#### SUPPLIED MATERIAL

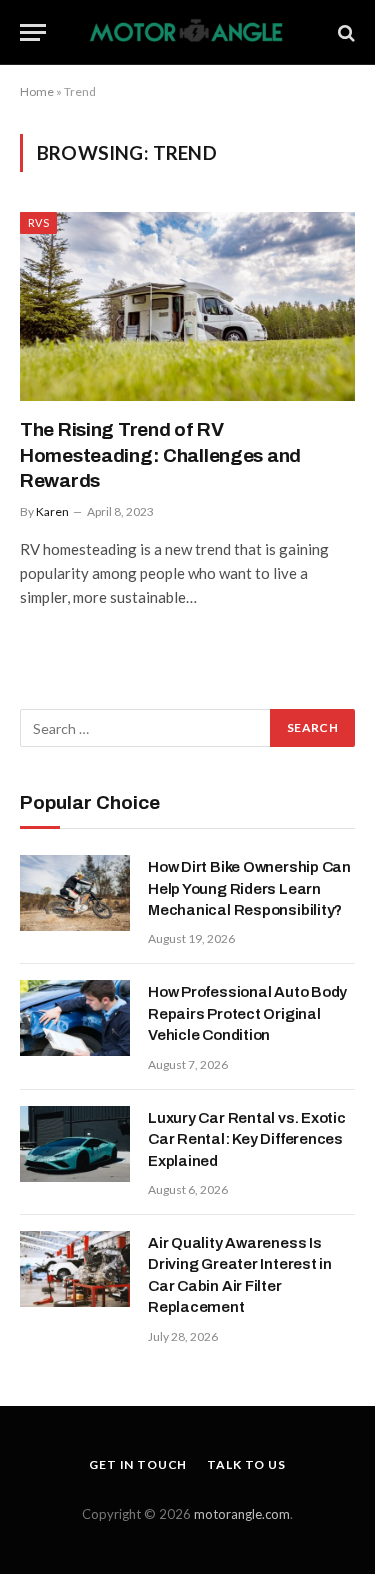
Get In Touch (138, 1464)
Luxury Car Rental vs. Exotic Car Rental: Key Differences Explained (247, 1139)
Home (37, 91)
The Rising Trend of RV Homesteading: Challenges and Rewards (160, 455)
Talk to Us (246, 1464)
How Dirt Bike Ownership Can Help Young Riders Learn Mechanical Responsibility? (249, 888)
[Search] (344, 32)
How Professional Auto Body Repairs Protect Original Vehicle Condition (247, 1013)
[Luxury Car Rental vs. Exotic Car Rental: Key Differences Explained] (75, 1144)
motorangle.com (242, 1514)
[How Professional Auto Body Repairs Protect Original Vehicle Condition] (75, 1018)
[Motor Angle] (187, 32)
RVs (38, 222)
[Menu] (33, 32)
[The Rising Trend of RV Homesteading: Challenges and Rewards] (187, 306)
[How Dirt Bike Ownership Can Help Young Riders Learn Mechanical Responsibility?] (75, 893)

########

Set down nothing but the lines from the one with "Condition (247, 1013)" through the end of the records, keeping each line exactly as written and including both ends.

• RESULT BELOW:
How Professional Auto Body Repairs Protect Original Vehicle Condition (247, 1013)
[Luxury Car Rental vs. Exotic Car Rental: Key Differences Explained] (75, 1144)
motorangle.com (242, 1514)
[How Professional Auto Body Repairs Protect Original Vehicle Condition] (75, 1018)
[Motor Angle] (187, 32)
RVs (38, 222)
[Menu] (33, 32)
[The Rising Trend of RV Homesteading: Challenges and Rewards] (187, 306)
[How Dirt Bike Ownership Can Help Young Riders Learn Mechanical Responsibility?] (75, 893)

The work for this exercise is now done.